Went back out to the land on Friday to fill my soul up with something I can only describe as God's good pleasure. Drink in the air, surround myself with sky and buzzing insects and the flight paths of overhead birds...
I snapped as many pics as my too-old camera batteries would allow. Grasses, beautyberries on their way out for the year, water hemlock, lush water hyacinths in the wet ditch, innumerable palmettos and pines -- some a bit weatherworn and others bright with bottlebrushes of new growth. And the heat, as always -- so hard to escape this time of year, so you just soak it in and it in turn soaks your clothing till all is humid. Not everyone's idea of heaven on earth, but there's something honest and vital in it all.
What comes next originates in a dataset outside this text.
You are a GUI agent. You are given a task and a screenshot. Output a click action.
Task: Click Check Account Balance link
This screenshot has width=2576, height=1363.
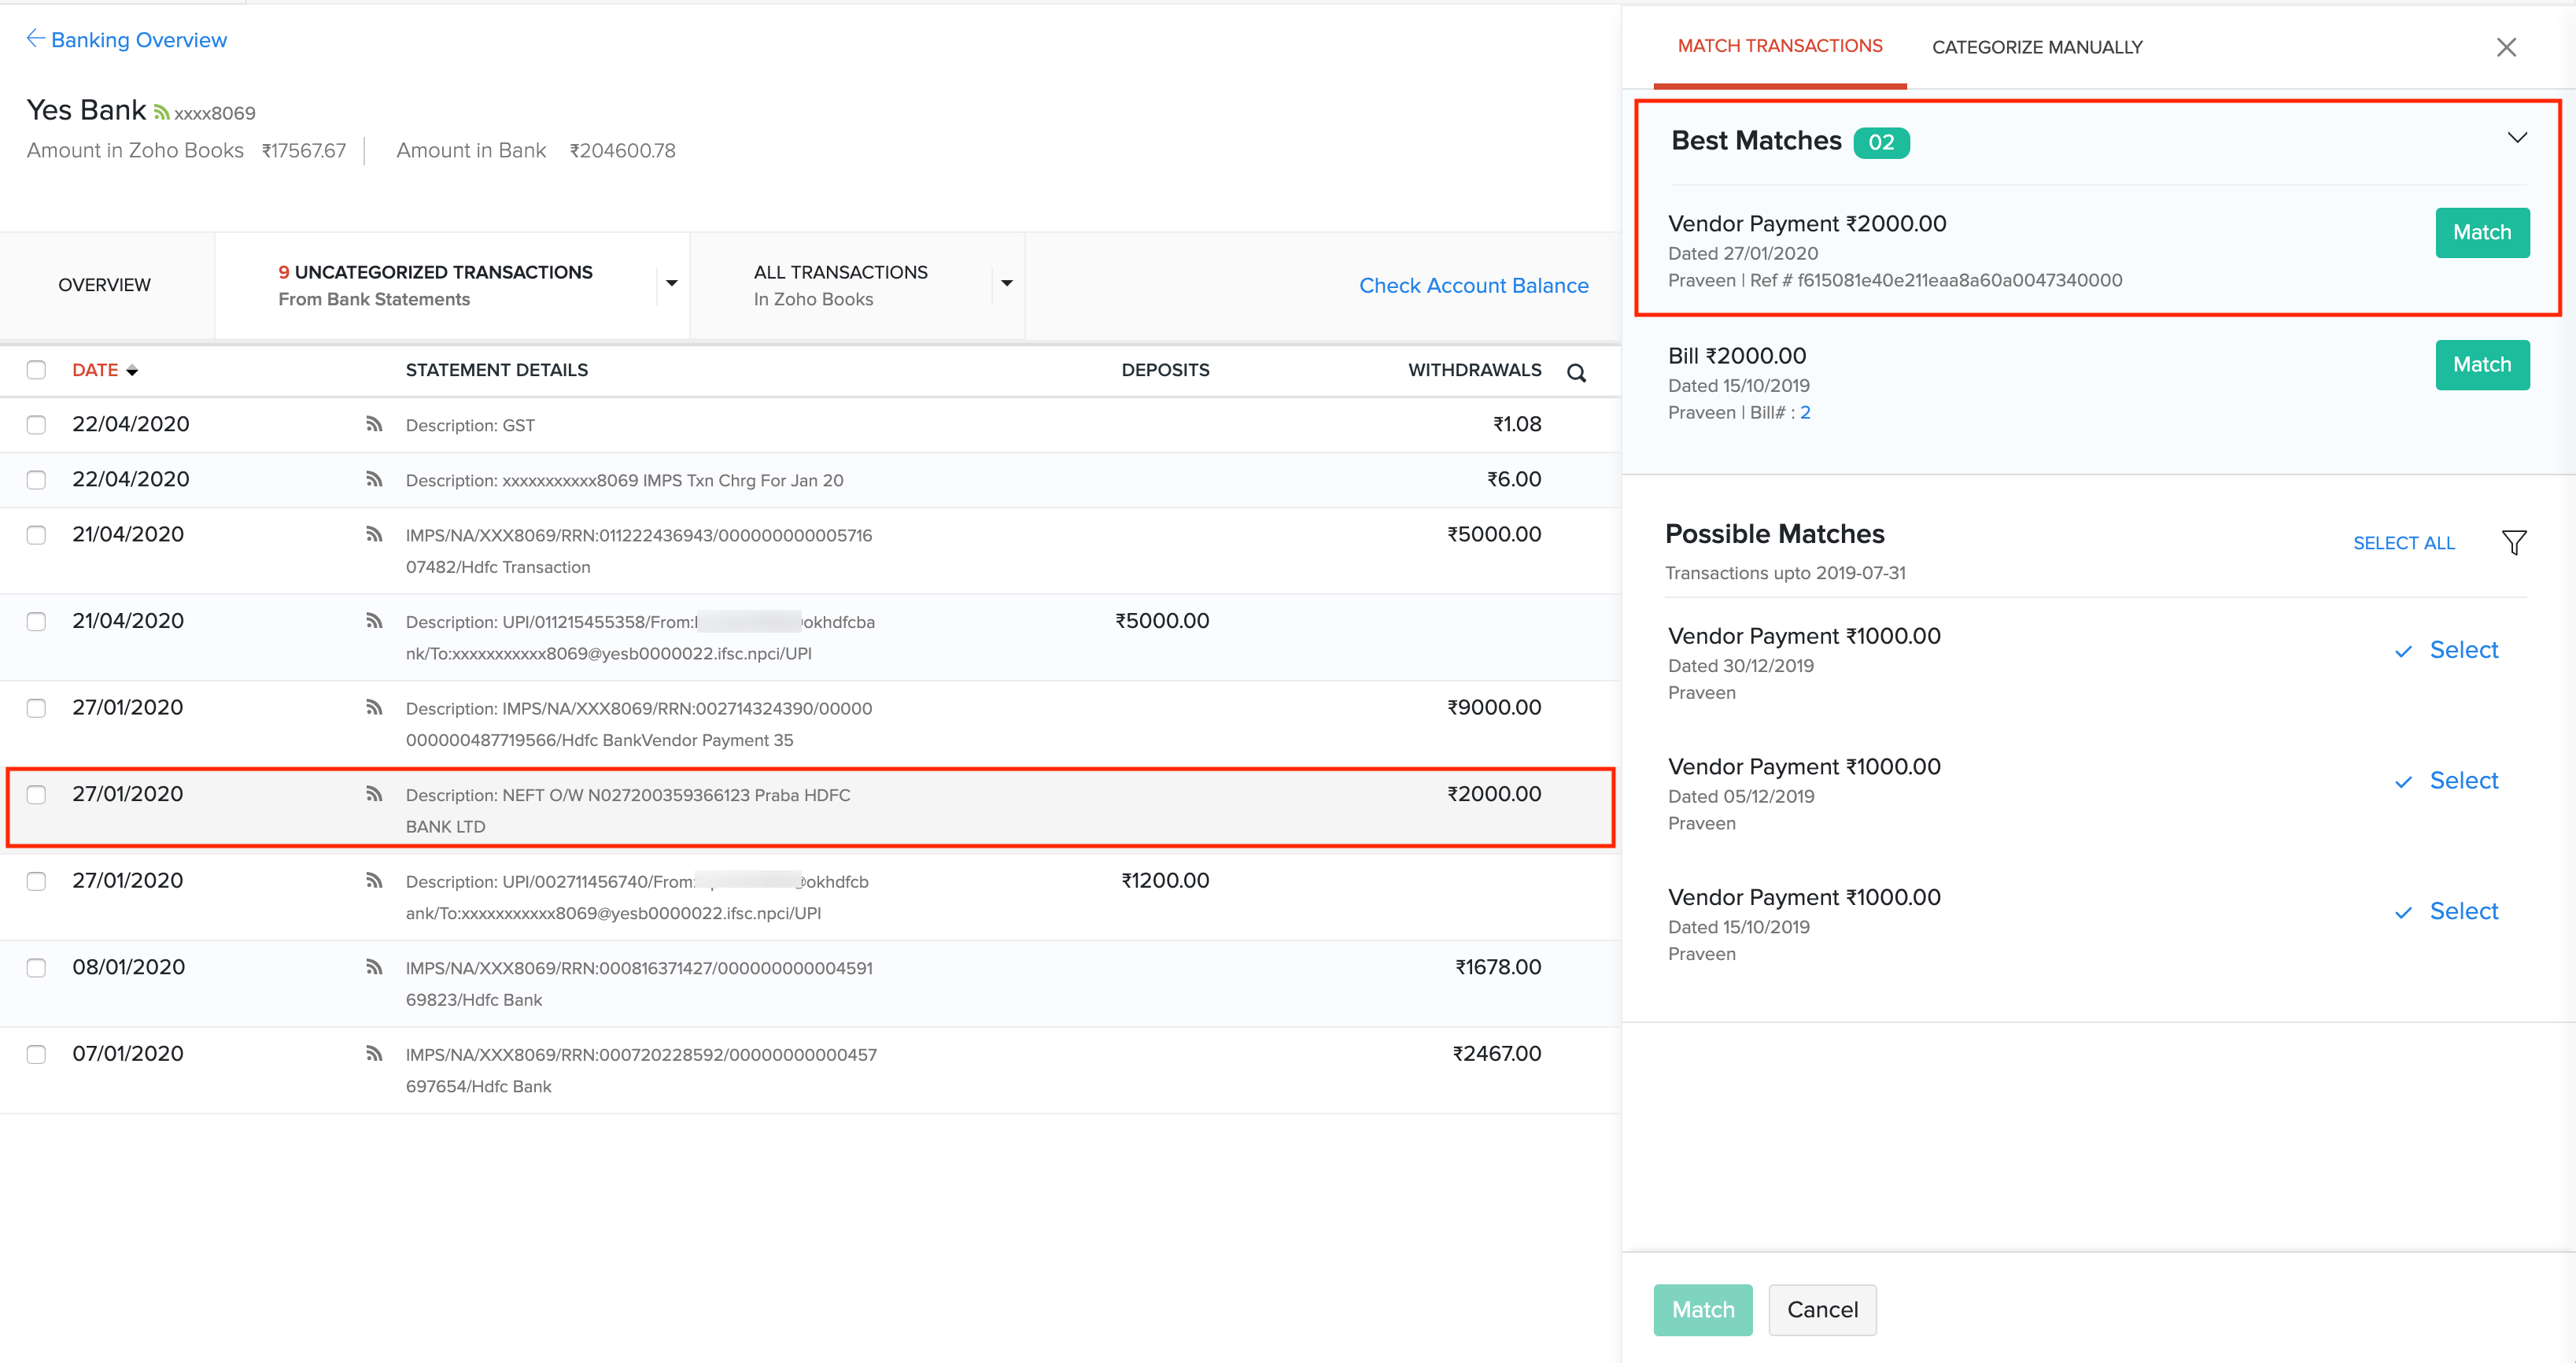coord(1473,286)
I think it's finally sinking in, that we can access this land anytime. That as far as stewardship, it's "ours" (though is any land ever actually owned by anyone but God Himself? I tend toward the native American view that we're the caretakers, never the "owners"). I have this underlying mixture of disbelief, after all this waiting, and this deep well of joy seeping slowly upward. I think the higher it rises within me, the more I believe this is actually happening.
Even the commonest plants stop me for a better look and I give them an eager audience. I am so burned out of the fatigues and seeming pointlessness of urban life, although I recognize there is a paradise within every place we inhabit, that is of our own making...a "bloom where you're planted" reality. I also recognize that there is a setting for some, definitely myself, that is not in its best element until there is quiet and sky and growing things and that I thrive like a happy little weed in those surroundings. Or, to be esoteric about it, this "is my bliss."
Blissing and blessing...I am grateful!
I'll still stop for snapshots of the plant friends I make at our new place, the farm. I've entitled past ones "palmetto prairie postcards" because that's the terrain term for that area, and I like to get playful with photos instead of simply documenting things with consistent realism. Who knows, maybe some past creative play will recur in this years..things such as painting again, one of my unfinished majors in college gone now long years by the wayside. At this time, our efforts will be directed in finding a way to get TO the land/farm, so there is more waiting. But it's a nearer sort and one in which we can feel the momentum propelling us to something less elusive than much of the work we've put into necessary goals to get us to this point.
Where do you feel yourself most alive and at peace? I understand that there can be peace in any situation, given God's hand holding ours. And that any place here is temporary, subject to things much bigger than our own humanity. What simple thing greeted you and made you smile?
I hope your week is good and full of natural beauty and many simple things that touch long-cherished hopes and joys!
Robbyn :)
3 comments:
I understand you feeling at peace on your land. That is where I feel the most at peace myself. Sitting on my front lawn.
Yes, I know what you mean, Robbyn. My front porch is my "peace" place, but there are others around my little space that abound in serenity and grace.
small Farm Girl and Granny Sue...isn't it nice?? :) I miss it so much every week we have to wait to return there. We are trying to save our pennies so we can take our pay-as-we-go steps faster and it means not getting to go out there as often (gasoline $$)...but how it fills up my whole being when we do!